### Your instructions:
Below is a block of records; repeat each one exactly.

Stored items:
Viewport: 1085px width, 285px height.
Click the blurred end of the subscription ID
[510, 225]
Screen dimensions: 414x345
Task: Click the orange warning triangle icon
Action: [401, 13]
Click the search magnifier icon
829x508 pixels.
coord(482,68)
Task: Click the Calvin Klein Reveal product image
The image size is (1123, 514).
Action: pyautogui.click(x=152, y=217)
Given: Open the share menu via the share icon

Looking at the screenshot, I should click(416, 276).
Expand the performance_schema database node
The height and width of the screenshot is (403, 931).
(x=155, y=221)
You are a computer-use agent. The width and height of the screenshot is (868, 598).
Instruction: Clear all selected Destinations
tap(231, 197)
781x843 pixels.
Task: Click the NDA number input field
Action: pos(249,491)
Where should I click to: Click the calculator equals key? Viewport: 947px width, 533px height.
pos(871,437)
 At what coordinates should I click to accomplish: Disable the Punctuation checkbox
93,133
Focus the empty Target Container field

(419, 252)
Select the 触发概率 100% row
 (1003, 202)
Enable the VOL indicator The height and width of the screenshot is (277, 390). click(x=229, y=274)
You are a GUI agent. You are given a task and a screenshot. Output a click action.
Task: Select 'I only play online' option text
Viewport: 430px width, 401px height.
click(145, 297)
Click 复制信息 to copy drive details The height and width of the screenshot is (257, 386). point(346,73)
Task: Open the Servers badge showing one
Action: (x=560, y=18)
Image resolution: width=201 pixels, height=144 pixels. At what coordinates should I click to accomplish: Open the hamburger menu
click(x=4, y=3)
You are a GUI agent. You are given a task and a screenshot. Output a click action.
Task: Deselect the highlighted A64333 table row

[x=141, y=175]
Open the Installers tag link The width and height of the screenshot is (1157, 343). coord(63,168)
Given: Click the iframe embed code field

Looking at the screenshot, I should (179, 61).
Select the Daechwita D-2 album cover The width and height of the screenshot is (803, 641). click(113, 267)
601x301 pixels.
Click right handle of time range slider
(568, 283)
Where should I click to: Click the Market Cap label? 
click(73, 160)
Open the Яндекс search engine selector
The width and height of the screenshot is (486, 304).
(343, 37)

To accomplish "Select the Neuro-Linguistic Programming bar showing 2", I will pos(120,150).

### Response area:
Viewport: 1085px width, 285px height.
Click the blurred end of the subscription ID
[510, 225]
Screen dimensions: 414x345
Task: Click the orange warning triangle icon
Action: [401, 13]
Click the search magnifier icon
829x508 pixels.
coord(482,68)
Task: Click the Calvin Klein Reveal product image
The image size is (1123, 514).
Action: pyautogui.click(x=152, y=217)
Given: Open the share menu via the share icon

Looking at the screenshot, I should click(416, 276).
Expand the performance_schema database node
The height and width of the screenshot is (403, 931).
(x=155, y=221)
You are a computer-use agent. The width and height of the screenshot is (868, 598).
Instruction: Clear all selected Destinations
tap(231, 197)
781x843 pixels.
Task: Click the NDA number input field
Action: pos(249,491)
Where should I click to: Click the calculator equals key? Viewport: 947px width, 533px height.
pos(871,437)
 At what coordinates should I click to accomplish: Disable the Punctuation checkbox
93,133
Focus the empty Target Container field

(419, 252)
Select the 触发概率 100% row
 (1003, 202)
Enable the VOL indicator The height and width of the screenshot is (277, 390). click(x=229, y=274)
You are a GUI agent. You are given a task and a screenshot. Output a click action.
Task: Select 'I only play online' option text
Viewport: 430px width, 401px height.
click(145, 297)
Click 复制信息 to copy drive details The height and width of the screenshot is (257, 386). point(346,73)
Task: Open the Servers badge showing one
Action: (x=560, y=18)
Image resolution: width=201 pixels, height=144 pixels. At what coordinates should I click to accomplish: Open the hamburger menu
click(x=4, y=3)
You are a GUI agent. You are given a task and a screenshot. Output a click action.
Task: Deselect the highlighted A64333 table row

[x=141, y=175]
Open the Installers tag link The width and height of the screenshot is (1157, 343). coord(63,168)
Given: Click the iframe embed code field

Looking at the screenshot, I should (179, 61).
Select the Daechwita D-2 album cover The width and height of the screenshot is (803, 641). click(113, 267)
601x301 pixels.
Click right handle of time range slider
(568, 283)
Where should I click to: Click the Market Cap label? 
click(73, 160)
Open the Яндекс search engine selector
The width and height of the screenshot is (486, 304).
(343, 37)

To accomplish "Select the Neuro-Linguistic Programming bar showing 2", I will pos(120,150).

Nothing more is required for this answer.